Could the Wikidata frontend display a warning when users enter strings in Zawgyi encoding?
Background: In Myanmar, the majority of users use legacy keyboards that don’t use proper Unicode encoding. Instead, they use a pseudo-Unicode encoding that is almost like Unicode; only the Myanmar codepoints have non-standard semantics. Web browsers transmit such strings to web servers as structurally valid Unicode text, typically in UTF-8 encoding. On computer systems that implement Unicode according to spec (i.e., almost all computer systems outside Myanmar), Zawgyi-encoded text appears as illegible garbage. This is a notorious problem for all major web services, and sadly it won’t go away anytime soon (complicated story). The Unicode Myanmar FAQ recommends to catch Zawgyi as early as possible, and to store all text in proper Unicode inside the backend database. To my knowledge (which might be wrong), the Burmese Wikipedia has a group of users who manually look for Zawgyi, and manually correct mistakes in Wikipedia articles.

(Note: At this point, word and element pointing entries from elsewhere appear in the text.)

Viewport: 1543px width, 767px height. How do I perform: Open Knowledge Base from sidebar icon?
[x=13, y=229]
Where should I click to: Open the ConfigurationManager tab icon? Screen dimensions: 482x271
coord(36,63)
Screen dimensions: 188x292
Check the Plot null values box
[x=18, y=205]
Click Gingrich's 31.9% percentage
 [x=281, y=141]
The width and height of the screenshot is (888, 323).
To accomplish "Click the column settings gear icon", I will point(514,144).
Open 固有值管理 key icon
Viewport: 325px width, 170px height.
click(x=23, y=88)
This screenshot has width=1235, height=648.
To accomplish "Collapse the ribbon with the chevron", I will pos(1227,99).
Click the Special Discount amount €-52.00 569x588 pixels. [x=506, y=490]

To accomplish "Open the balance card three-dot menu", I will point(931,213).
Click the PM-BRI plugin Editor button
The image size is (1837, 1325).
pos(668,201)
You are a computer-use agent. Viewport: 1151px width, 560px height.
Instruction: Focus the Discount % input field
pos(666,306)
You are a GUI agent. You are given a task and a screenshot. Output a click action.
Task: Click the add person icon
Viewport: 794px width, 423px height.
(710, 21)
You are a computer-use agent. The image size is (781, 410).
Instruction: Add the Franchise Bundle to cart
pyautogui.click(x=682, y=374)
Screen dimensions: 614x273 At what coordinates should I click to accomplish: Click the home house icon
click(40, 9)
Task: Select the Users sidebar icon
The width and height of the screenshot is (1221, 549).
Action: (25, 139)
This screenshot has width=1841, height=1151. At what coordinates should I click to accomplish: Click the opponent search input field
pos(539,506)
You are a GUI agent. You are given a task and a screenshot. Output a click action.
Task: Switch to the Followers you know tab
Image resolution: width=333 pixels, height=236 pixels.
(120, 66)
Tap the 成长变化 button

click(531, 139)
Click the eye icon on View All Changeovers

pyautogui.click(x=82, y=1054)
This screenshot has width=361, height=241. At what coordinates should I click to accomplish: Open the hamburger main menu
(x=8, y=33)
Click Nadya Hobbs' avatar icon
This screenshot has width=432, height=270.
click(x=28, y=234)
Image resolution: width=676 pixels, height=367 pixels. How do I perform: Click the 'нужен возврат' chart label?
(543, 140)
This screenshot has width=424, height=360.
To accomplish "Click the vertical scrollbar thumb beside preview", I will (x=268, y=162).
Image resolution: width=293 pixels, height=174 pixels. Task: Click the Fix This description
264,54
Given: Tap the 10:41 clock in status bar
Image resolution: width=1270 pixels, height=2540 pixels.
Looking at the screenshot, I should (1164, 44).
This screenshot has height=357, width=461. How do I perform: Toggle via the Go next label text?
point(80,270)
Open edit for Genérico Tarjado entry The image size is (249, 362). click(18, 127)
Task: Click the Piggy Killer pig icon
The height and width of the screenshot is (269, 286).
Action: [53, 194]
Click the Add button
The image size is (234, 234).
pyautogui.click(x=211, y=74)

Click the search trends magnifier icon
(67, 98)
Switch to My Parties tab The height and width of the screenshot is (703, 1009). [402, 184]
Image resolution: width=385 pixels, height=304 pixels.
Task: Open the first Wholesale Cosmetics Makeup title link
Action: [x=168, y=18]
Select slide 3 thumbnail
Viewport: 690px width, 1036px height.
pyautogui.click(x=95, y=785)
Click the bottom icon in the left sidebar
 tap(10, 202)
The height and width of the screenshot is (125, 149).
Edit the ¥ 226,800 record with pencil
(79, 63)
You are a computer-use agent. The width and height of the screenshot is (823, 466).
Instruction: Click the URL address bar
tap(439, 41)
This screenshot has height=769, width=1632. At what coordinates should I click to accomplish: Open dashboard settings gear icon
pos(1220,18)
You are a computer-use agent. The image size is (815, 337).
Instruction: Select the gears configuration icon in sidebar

For Wikidata, my proposal would be to detect and discourage Zawgyi in the Wikidata user interface. When a user enters a string, Wikidata would run a Zawgyi detector. If the text has a high Zawgyi likelihood, the UI would then display a warning symbol, perhaps similar to constraint violations. Unfortunately, Zawgyi can’t be 100% reliably detected, especially not on very short strings. So users should still be able to enter a string that gets flagged. But a warning would help; users can then switch to a proper Unicode keyboard.
Zawgyi detection would only need to be called on strings with Unicode characters in the Myanmar code block. This is very fast to check, so the latency impact would be zero for most users.